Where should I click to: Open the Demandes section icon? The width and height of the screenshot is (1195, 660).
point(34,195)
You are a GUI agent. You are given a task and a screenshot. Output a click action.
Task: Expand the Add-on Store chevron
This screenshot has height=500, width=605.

------------------------------------------------------------------------

▶ About this exercise:
Give an exact copy of every line from the one holding "You are a GUI" through the end of the records, both included, and no other lines.

▶ Solution to this exercise:
You are a GUI agent. You are given a task and a screenshot. Output a click action.
Task: Expand the Add-on Store chevron
This screenshot has height=500, width=605.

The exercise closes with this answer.